The national oil and gas group PetroVietnam has asked the government to apply necessary measures to restrict petrol imports so as to ensure the sale of products to be produced by the Nghi Son and Dung Quat oil refineries.

In a document to the Prime Minister some days ago, PetroVietnam admitted that it has met difficulties in finding consumers for petrol products from the two refineries.
PetroVietnam decided to ask for help from the Prime Minister because under the government’s commitments, PetroVietnam has the responsibility of underwriting all refineries’ petrol, diesel and LPG products.

According to PetroVietnam, when the Nghi Son oil refinery in Thanh Hoa province is put into commercial operation in 2017, and runs at maximum capacity in 2018, the total petroleum product supply for the domestic market will be about 18.1 million cubic meters.

Meanwhile, the total domestic demand for petrol, diesel and Jet A1 petrol would only be 17.3 million cubic meters by 2018.

Therefore, PetroVietnam said being responsible for consumption of Nghi Son’s products will be "a big difficulty for PetroVietnam", especially if Nghi Son’s products are more expensive than imports.

When imports have lower taxes in the future, the products from domestic refineries will be less competitive in the home market.

PetroVietnam has proposed that the government grant quotas for petroleum imports only when it is sure that all the products of Nghi Son and Dung Quat can be sold.

Dr.
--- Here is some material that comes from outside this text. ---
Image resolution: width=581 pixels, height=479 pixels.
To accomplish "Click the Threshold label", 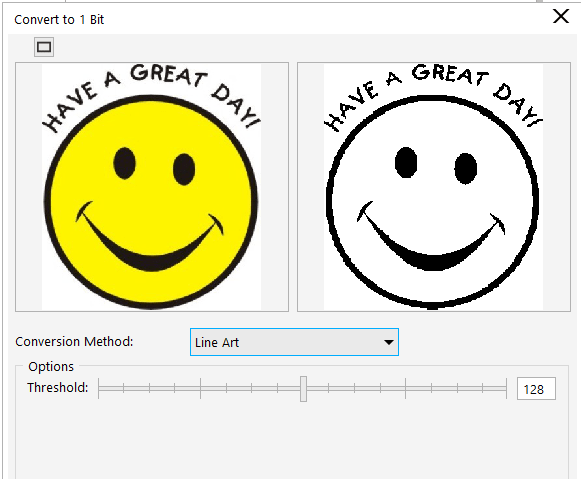I will tap(58, 387).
Le Dang Doanh, a renowned economist, said this was not feasible, because fair competition and no privilege are the principles of all free trade agreements that Vietnam has signed.

“The only solution to ensure the consumption of Nghi Son and Dung Quat products is to cut production costs to create competitive products,” Doanh said.

Dr. Do Duc Dinh, former head of the Institute for Africa and the Middle East Studies, also thinks it is unreasonable to force enterprises to buy domestically made products, because this may cause a monopoly.

Dr. Dang Dinh Dao from the Hanoi Economics University also commented that domestic oil refineries should think of reducing production costs to compete with imports rather than trying to force domestic consumers to buy their products.

“There must be competitiveness in the petroleum market, and it is necessary to encourage consumption of domestically made products by offering cheap products, not by creating a monopoly,” Dao said.

The $9 billion Nghi Son Oil Refinery Complex developed by PetroVietnam contributes 25.1 percent of capital, KPI/KPE (35.1 percent), Idemitsu Kosan (IKC) 35.1 percent, and Mitsui Chemicals 4.7 percent.